Background worker that processes events

worker.py
import json
import sqlite3
import time
from datetime import datetime, timezone

DB_FILE = "webhooks.db"

def get_db_connection():
    conn = sqlite3.connect(DB_FILE)
    conn.row_factory = sqlite3.Row
    return conn

def fetch_unprocessed_events(limit=10):
    with get_db_connection() as conn:
        rows = conn.execute(
            """
            SELECT id, source, event_type, delivery_id, payload_json
            FROM webhook_events
            WHERE status = 'unprocessed'
            ORDER BY received_at ASC
            LIMIT ?
            """,
            (limit,),
        ).fetchall()
    return rows

def mark_event_processed(event_id, status="processed"):
    processed_at = datetime.now(timezone.utc).isoformat(timespec="seconds")
    with get_db_connection() as conn:
        conn.execute(
            """
            UPDATE webhook_events
            SET status = ?, processed_at = ?
            WHERE id = ?
            """,
            (status, processed_at, event_id),
        )
        conn.commit()

def handle_event(row):
    payload = json.loads(row["payload_json"])
    event_type = row["event_type"]
    delivery_id = row["delivery_id"]

    # For now, just print a summary. Later you will send Slack notifications here.
    print(f"[{row['id']}] Handling event {event_type} (delivery {delivery_id})")
    print("Payload keys:", list(payload.keys()))
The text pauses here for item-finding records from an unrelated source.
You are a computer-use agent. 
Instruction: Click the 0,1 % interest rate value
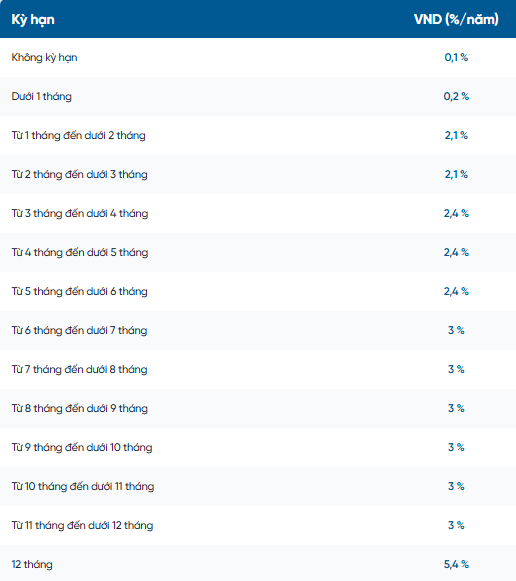pyautogui.click(x=456, y=57)
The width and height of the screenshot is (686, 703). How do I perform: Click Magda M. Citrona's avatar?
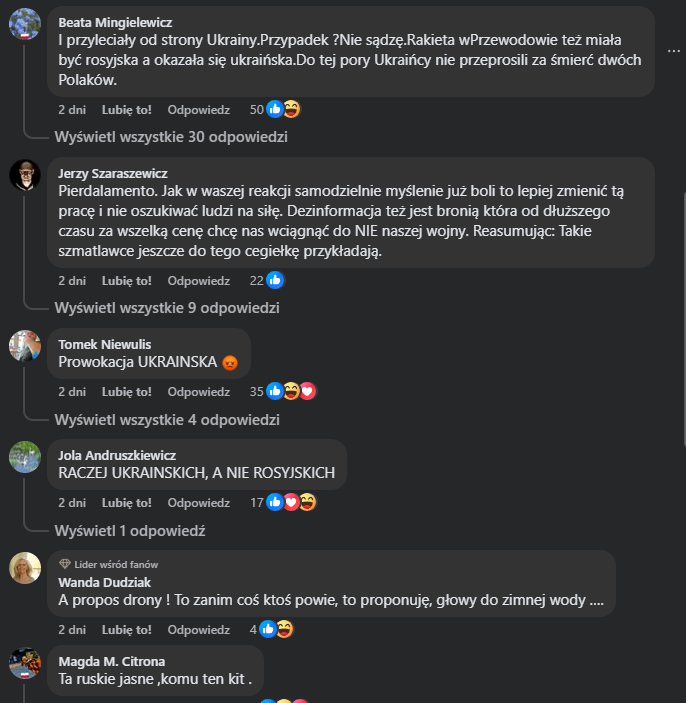(25, 663)
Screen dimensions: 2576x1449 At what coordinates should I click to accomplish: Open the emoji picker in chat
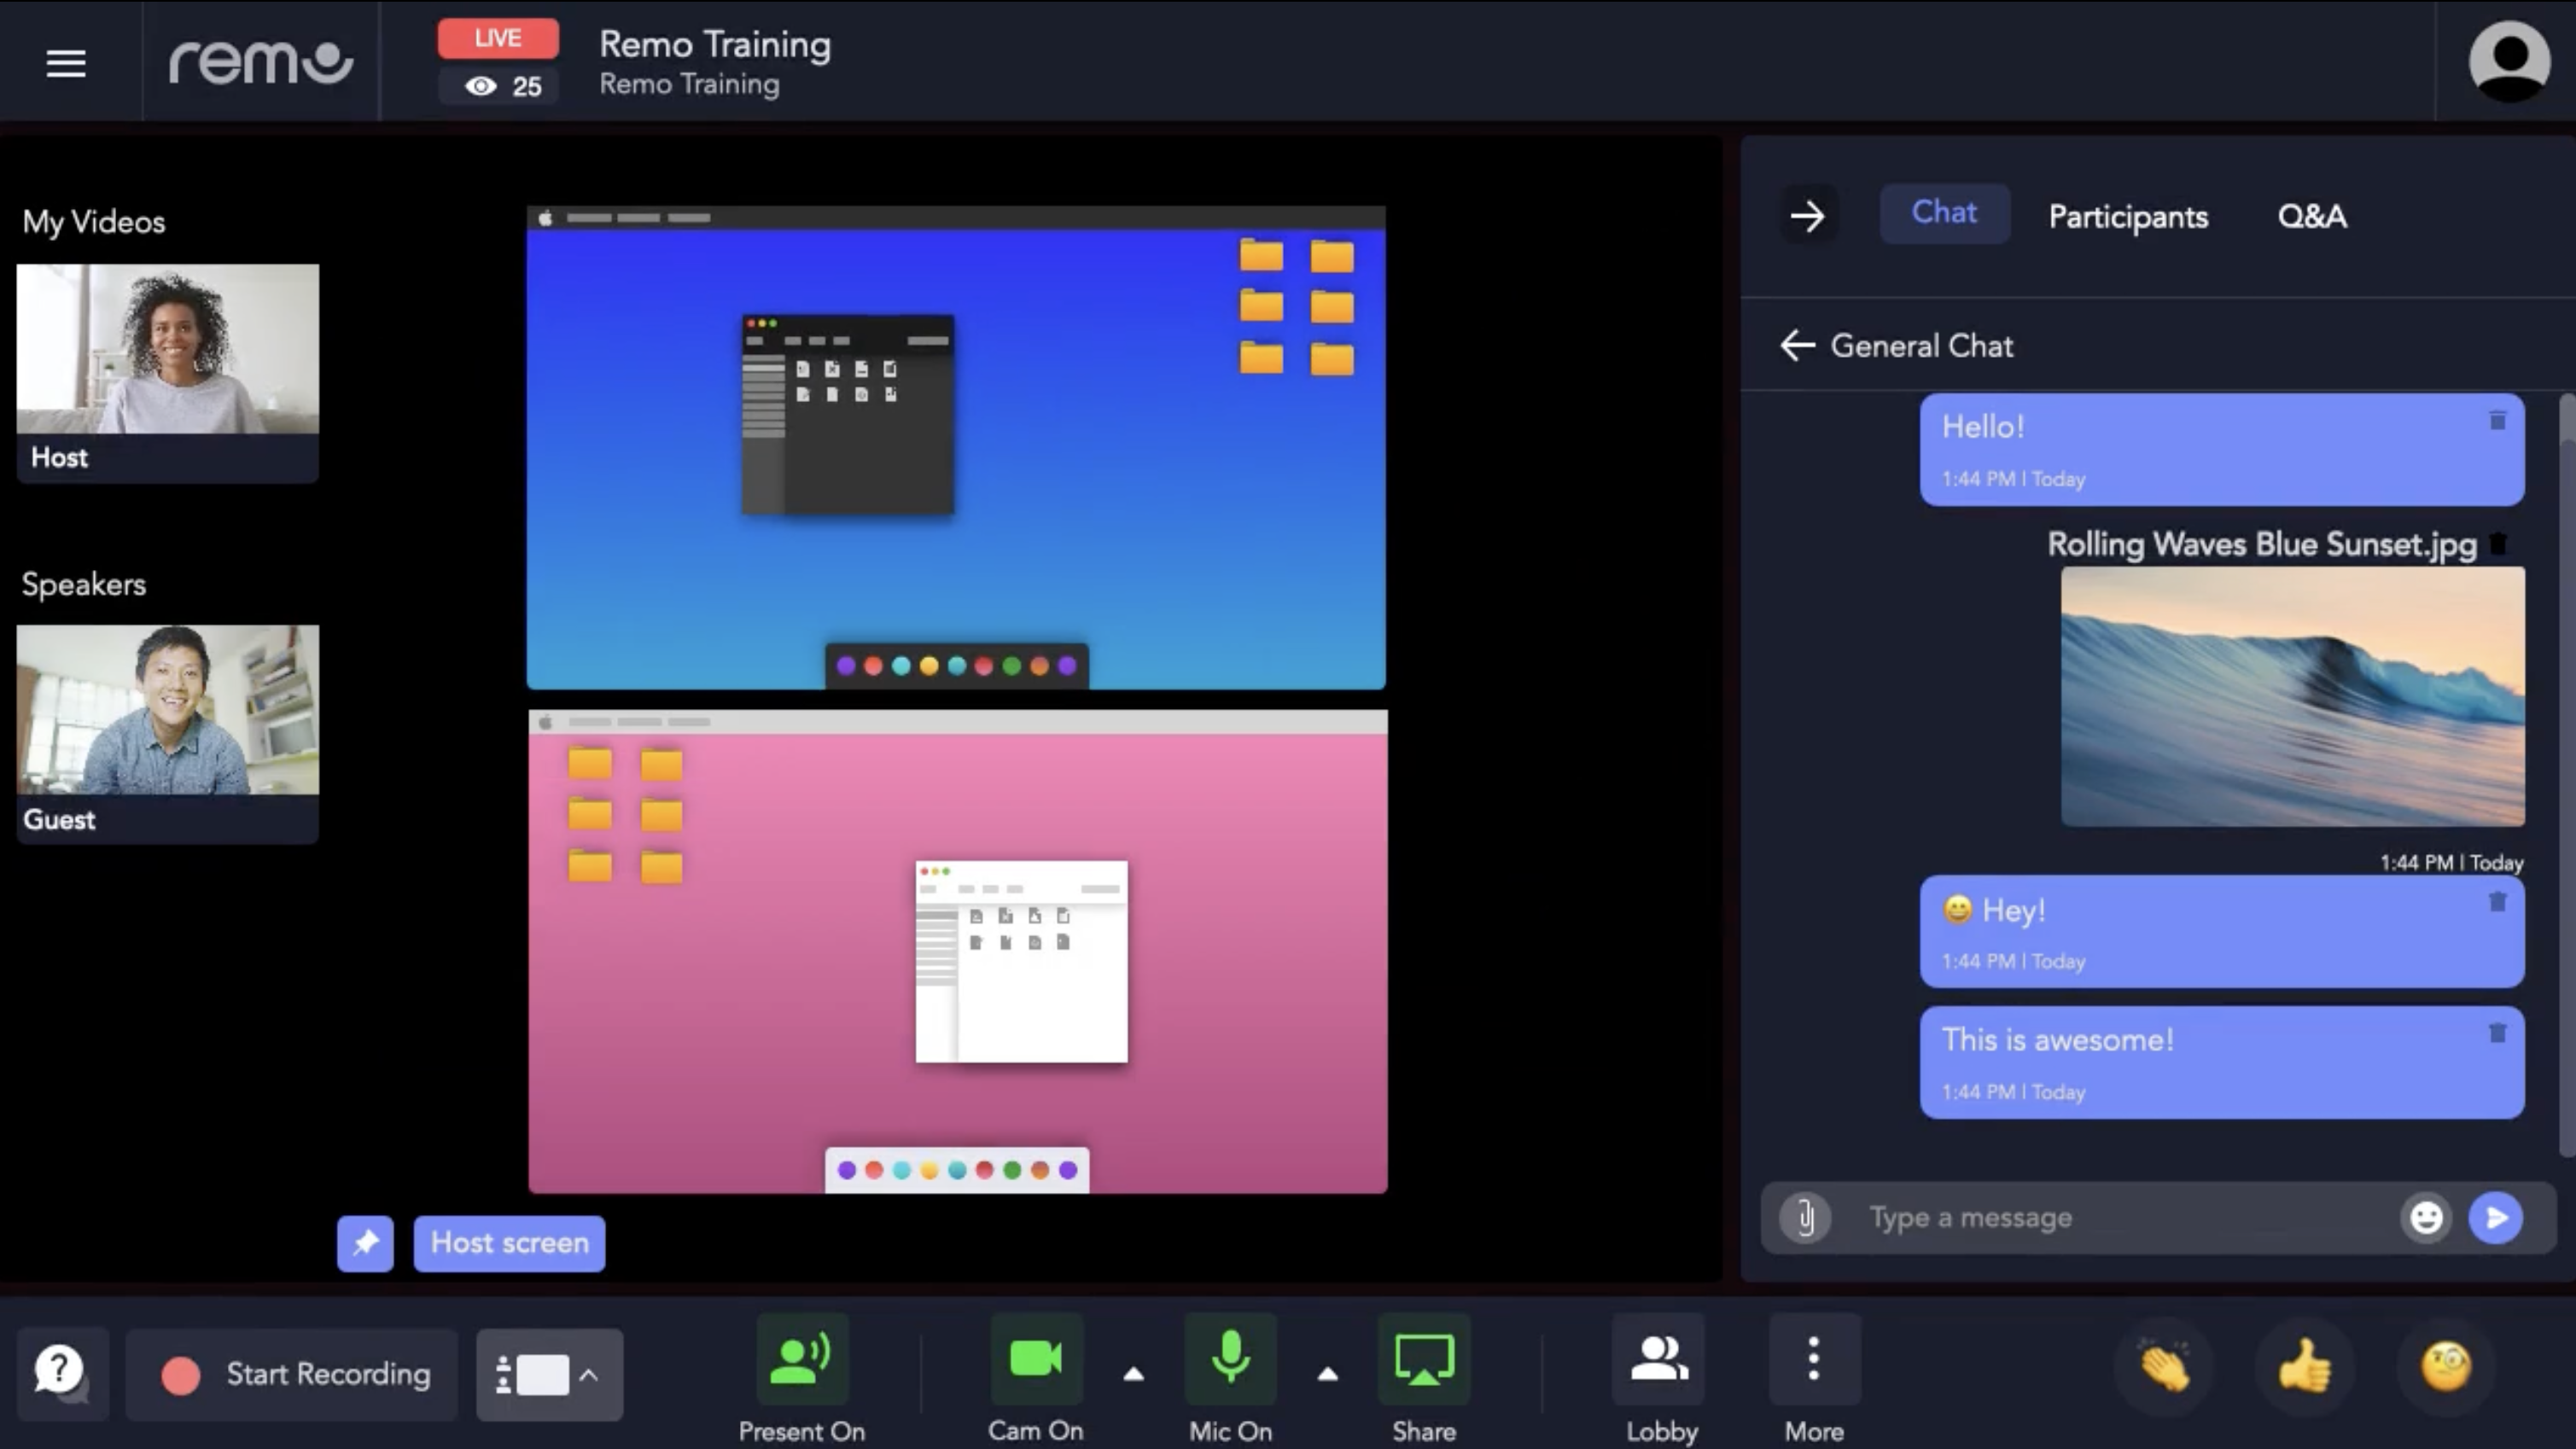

def run_worker(loop_delay=5):
    print("Starting webhook worker. Press Ctrl+C to stop.")
    try:
        while True:
            events = fetch_unprocessed_events()
            if not events:
                print("No unprocessed events. Sleeping...")
                time.sleep(loop_delay)
                continue

            for row in events:
                try:
                    handle_event(row)
                    mark_event_processed(row["id"], status="processed")
                except Exception as exc:
                    print(f"Error processing event {row['id']}: {exc}")
                    mark_event_processed(row["id"], status="error")

    except KeyboardInterrupt:
        print("Worker stopped.")

if __name__ == "__main__":
    run_worker()

Run this worker in a separate terminal while your Flask app is receiving webhooks:

Terminal
python worker.py
Starting webhook worker. Press Ctrl+C to stop.
No unprocessed events. Sleeping...
[1] Handling event issues (delivery a1b2c3d4-1234-5678-9abc-def012345678)
Payload keys: ['action', 'issue', 'repository', 'sender']
No unprocessed events. Sleeping...

The receiver writes events into the database and returns quickly. The worker picks up unprocessed events, handles them, and marks them as processed. In the next sections you replace the placeholder handle_event logic with real behaviour: sending Slack notifications for GitHub activity.

You now have the core production shape: a fast HTTP path that persists and acknowledges, a separate worker that drains and processes, and a delivery-ID column that makes retries safe. Section 5 closes the obvious remaining gap: the receiver currently trusts every incoming POST, so a malicious actor who guesses your webhook URL can forge events. HMAC signature verification fixes that.